Package managers generally provide reliable mirrors or endpoints to download software, many packages are tested before release, and, most importantly, they provide access to specific versions.
Most package managers have a command line interface that can be used from `RUN` commands in your `Dockerfile`, along with various flavours of "freeze" commands that can output a text file listing all software packages and versions (cf. [https://markwoodbridge.com/2017/03/05/jupyter-reproducible-science.html](https://markwoodbridge.com/2017/03/05/jupyter-reproducible-science.html) cited by @rule_ten_2019).
The biggest risk with using package managers with respect to a `Dockerfile` is outsourcing configuration.
As an example, here are configuration files supported by commonly used languages in scientific programming:
- Python: `requirements.txt` (pip tool, @the_python_software_foundation_requirements_2019), `environment.yml` (Conda, @continuum_analytics_managing_2017)

- [DATASET CONTENT]
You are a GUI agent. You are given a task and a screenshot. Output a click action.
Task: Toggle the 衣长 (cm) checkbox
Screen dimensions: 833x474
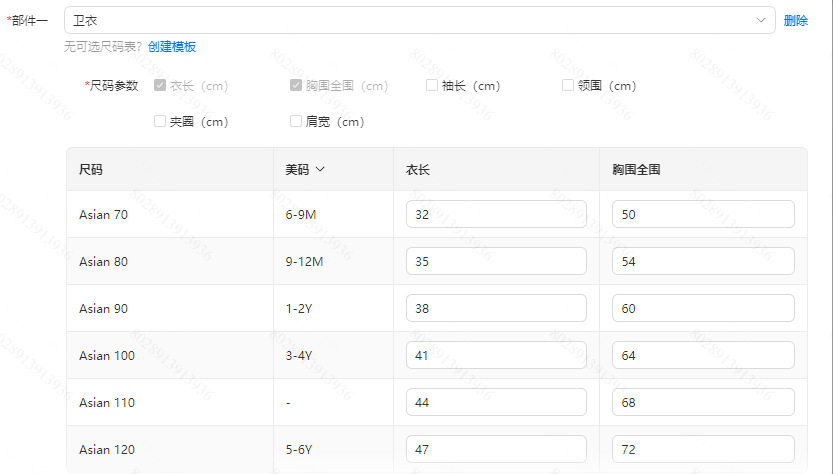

- [TASK STATEMENT] Transcribe the passage on package managers and Dockerfiles verbatim, starting with "Package managers generally" and going on through "cited by @rule_ten_2019).".

- [THE REPLY]
Package managers generally provide reliable mirrors or endpoints to download software, many packages are tested before release, and, most importantly, they provide access to specific versions.
Most package managers have a command line interface that can be used from `RUN` commands in your `Dockerfile`, along with various flavours of "freeze" commands that can output a text file listing all software packages and versions (cf. [https://markwoodbridge.com/2017/03/05/jupyter-reproducible-science.html](https://markwoodbridge.com/2017/03/05/jupyter-reproducible-science.html) cited by @rule_ten_2019).